Add in Intentional Distractions
Once your dog has mastered the basis of remaining steady at your side, you can add in some deliberate distractions. This helps train him to remain focused despite all the natural distractions in nature while hunting! You can begin by adding in some duck calling. After you've thrown your bumper, you can tell if he's actually steady by checking the tension on his choke chain. If there's no tension, that means he's truly steady and awaiting your command. Once he's calm and focused, go ahead and send him!
If you have a helper available, it's a great way to run the drill because it's the most efficient! You don't have to take the time to run out there and pick up the bumper. You can have your assistant do all the work while you just focus on handling the dog. Brief your assistant first so they know that when you give them a hand signal, they will toss the bumper towards you.
This makes it really tempting for your dog. During steady training, you want to create situations that purposefully tempt your dog to break. If your dog breaks, stop him with the tab and his e-collar.
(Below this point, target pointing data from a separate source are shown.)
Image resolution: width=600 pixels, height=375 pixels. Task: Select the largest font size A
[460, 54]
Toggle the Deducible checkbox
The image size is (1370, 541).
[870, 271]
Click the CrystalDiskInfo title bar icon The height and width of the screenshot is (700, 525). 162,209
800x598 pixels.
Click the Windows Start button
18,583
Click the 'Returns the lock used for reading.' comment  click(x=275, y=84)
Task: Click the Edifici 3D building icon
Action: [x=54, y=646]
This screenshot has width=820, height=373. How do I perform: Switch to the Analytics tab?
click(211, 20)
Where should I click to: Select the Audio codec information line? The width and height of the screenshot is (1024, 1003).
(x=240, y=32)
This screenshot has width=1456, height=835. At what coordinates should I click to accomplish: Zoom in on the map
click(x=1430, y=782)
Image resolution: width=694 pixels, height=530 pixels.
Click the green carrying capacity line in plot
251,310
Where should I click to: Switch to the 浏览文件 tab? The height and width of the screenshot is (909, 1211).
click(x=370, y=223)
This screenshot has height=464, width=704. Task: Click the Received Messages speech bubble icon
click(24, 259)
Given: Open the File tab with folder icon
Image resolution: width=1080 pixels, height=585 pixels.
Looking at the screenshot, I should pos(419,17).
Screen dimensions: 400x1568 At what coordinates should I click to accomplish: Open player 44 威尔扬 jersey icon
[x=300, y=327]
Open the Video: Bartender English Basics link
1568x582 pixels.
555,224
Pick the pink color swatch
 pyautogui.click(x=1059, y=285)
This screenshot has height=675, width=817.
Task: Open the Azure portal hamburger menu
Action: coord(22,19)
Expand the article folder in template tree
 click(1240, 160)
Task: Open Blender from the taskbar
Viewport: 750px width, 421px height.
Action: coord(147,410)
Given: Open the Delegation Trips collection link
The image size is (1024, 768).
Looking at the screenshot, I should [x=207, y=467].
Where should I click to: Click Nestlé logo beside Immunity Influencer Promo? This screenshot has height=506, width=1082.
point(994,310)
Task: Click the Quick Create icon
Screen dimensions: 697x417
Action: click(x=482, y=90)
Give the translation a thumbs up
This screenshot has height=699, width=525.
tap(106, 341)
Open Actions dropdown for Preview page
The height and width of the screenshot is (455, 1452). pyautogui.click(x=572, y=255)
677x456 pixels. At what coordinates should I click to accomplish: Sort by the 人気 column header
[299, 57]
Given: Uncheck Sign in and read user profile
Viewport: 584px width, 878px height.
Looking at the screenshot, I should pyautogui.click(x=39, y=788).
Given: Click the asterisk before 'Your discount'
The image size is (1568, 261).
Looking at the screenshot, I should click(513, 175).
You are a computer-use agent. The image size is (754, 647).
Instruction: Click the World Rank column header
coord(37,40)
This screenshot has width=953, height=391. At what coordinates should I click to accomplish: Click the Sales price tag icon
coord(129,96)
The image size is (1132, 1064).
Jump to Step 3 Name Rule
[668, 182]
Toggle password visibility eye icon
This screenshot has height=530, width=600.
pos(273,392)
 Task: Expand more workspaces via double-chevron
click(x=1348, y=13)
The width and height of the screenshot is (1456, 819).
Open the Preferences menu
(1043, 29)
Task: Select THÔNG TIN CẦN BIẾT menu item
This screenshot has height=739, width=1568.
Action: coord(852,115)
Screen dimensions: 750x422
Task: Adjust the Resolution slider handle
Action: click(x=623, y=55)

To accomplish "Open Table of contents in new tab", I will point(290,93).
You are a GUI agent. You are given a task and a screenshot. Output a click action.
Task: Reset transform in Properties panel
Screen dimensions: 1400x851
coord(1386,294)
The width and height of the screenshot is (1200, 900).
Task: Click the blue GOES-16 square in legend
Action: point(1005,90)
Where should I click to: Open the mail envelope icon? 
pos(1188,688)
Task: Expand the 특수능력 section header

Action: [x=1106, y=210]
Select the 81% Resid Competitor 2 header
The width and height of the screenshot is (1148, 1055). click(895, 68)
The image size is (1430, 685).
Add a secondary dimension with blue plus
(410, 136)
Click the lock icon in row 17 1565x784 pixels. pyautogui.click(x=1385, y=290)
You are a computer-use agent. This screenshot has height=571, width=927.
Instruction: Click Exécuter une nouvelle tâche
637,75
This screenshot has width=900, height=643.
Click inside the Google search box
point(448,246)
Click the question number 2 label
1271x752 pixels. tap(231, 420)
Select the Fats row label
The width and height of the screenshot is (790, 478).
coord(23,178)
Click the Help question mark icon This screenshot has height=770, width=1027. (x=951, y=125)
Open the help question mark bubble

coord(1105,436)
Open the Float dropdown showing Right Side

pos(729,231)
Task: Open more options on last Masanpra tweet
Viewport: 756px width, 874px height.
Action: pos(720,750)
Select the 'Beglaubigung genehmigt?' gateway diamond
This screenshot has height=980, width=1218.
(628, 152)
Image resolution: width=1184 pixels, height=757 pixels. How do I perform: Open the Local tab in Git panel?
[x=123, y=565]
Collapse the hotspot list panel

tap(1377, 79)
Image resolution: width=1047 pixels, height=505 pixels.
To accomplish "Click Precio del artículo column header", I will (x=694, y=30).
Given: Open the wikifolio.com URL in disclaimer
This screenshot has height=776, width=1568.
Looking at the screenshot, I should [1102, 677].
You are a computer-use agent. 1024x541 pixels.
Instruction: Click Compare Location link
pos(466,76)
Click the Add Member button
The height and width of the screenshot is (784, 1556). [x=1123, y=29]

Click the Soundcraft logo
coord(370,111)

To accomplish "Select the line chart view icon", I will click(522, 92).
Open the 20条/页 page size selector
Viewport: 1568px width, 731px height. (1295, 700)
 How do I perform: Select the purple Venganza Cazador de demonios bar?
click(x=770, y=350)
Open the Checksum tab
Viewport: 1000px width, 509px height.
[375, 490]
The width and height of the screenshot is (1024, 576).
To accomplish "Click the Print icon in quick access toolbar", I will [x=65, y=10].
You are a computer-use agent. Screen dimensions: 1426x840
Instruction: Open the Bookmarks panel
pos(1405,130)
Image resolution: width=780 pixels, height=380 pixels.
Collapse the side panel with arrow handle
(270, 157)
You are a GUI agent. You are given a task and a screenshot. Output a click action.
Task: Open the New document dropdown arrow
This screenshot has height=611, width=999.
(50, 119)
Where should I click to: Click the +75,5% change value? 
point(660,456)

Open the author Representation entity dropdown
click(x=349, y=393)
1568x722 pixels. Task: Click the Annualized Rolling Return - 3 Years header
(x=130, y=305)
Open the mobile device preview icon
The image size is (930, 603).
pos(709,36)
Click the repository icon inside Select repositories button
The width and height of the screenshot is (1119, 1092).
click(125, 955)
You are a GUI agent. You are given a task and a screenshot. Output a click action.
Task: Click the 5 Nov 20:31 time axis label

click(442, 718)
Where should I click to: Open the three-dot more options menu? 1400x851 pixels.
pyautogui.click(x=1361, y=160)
If your dog understands e-collar pressure, then repetition and taking away the retrieve really helps train him to be steady!
Tie His Leash Around a Stationary Object
Once your dog understands the concept of steadiness in the yard while you're holding onto the tab, tie a leash or a rope with a clasp on it to a nearby stationary object, such as a tree. Don't put a lot of slack in the rope—only about six inches, just enough so that your dog doesn't feel tension. You're using this tactic to allow yourself hands-free action. In other words, if your dog breaks, the rope tied to the tree or the stationary object is going to stop the dog for you.
Pick your bumper up and start over. Don't release your dog or give him the retrieve until he's calm. When he’s finally calm, take the leash off of the stationary object and hold the tab. This way, while you're taking the leash off, you've still got control of him. If he breaks, then you could stop him with the tab and start over again if your dog makes any mistakes.
Next, remove the tab and solely use the e-collar correction with a speaking command to reinforce it. You can use the sit command, rapidly followed by a nick if he moves and picks the bumper up!
Continue Training with Distractions
When your dog becomes trustworthy with the basic scenarios, you can add even more distracting and exciting retrieving scenarios! While you continue to add larger distractions, put the tab back on him and repeat the same general procedure that you do with the hand-thrown bumpers.
For higher-distraction equipment, we recommend using the DT Systems dummy launcher. This is powered by a 22-caliber load, making it nice and loud. It provides a very realistic mark and gun noise. As you do in the initial sequence where you are hand-throwing bumpers in the yard, when your dog becomes trusted with a long check cord affixed to a stationary object, you can take the tab off and let your dog run leash-free!
Keep practicing consistently and patiently, and soon you'll find your dog calm and composed while there are a lot of distractions. This means he's ready to take it to the field!